Meslektaşların Soruları Hukukçu meslektaşların hukuki nitelikte sorularını birbirlerine yöneltecekleri mesleki yardımlaşma forumu. SADECE hukuk fakültesi mezunları ile hukuk profesyonellerinin (bilirkişi, icra müdürü vb.) yazışmasına açıktır. [Yeni Soru Sorun]
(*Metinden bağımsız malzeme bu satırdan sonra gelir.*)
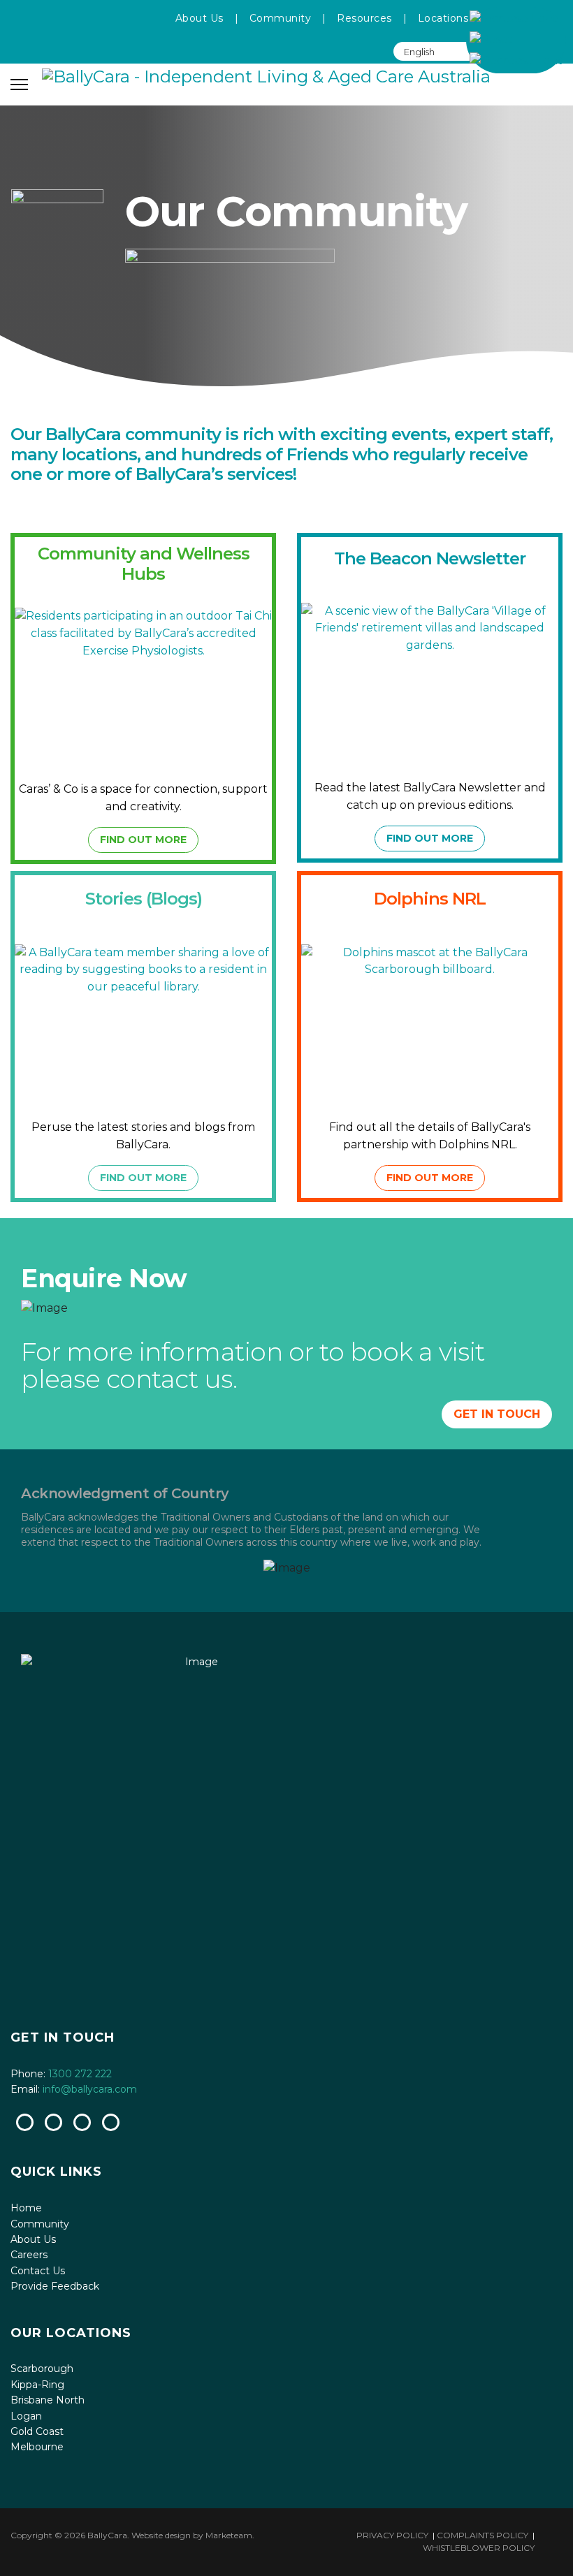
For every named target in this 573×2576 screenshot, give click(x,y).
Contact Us (37, 2270)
boşanmada cevap dilekçesindeki talepler

Yanıt
Konuyu Değerlendirin Konu İçinde Arama Konu Araçları  
Old 18-07-2008, 11:34   #1
lawyer985

 
Varsayılan boşanmada cevap dilekçesindeki talepler

selamlar,boşanma davasına verilen cevap dilekçesinde hangi taleplerin karşılık dava açmayı gerektirdiği,hangilerinin cevap dilekçesi ile ileri sürülmesi konusunda kafamda soru işaretleri var?Bence hüküm altına aldırmak istedigimiz bir talebimiz varsa karşı dava acılması gerektiğini,ancak maddi ve manevi tazminat taleplerinin boşanmanın feri sayıldığını da biliyorum yani karşılık dava acmaya gerek olmadığını..bu durumda karmaşılığım konusunda bana yardımcı olabilirmisinz?
Old 19-07-2008, 17:36   #2
Av.Cengiz Aladağ

 
Varsayılan

Boşanmaya, maddi ve manevi tazminata, velayete, nafakaya ilişkin taleplerinizi karar kesinleşene dek herhangi bir aşamada dile getirebilirsiniz. Bu tür talepler için karşı dava açmaya gerek yoktur.
Old 21-07-2008, 13:50   #3
Av.Selim Balku

 
Varsayılan

Benimde aynı konuda kafam her zaman karışır,

Meselede boşanma sebebi yazılmamış,

diyelim zina sebepli boşanma davası açıldı, davalı zina yapmamışsa, davanın reddini isteyecek, dava kabul olması durumunda tazminatı nasıl isteyebiliyor ben anlayamıyorum...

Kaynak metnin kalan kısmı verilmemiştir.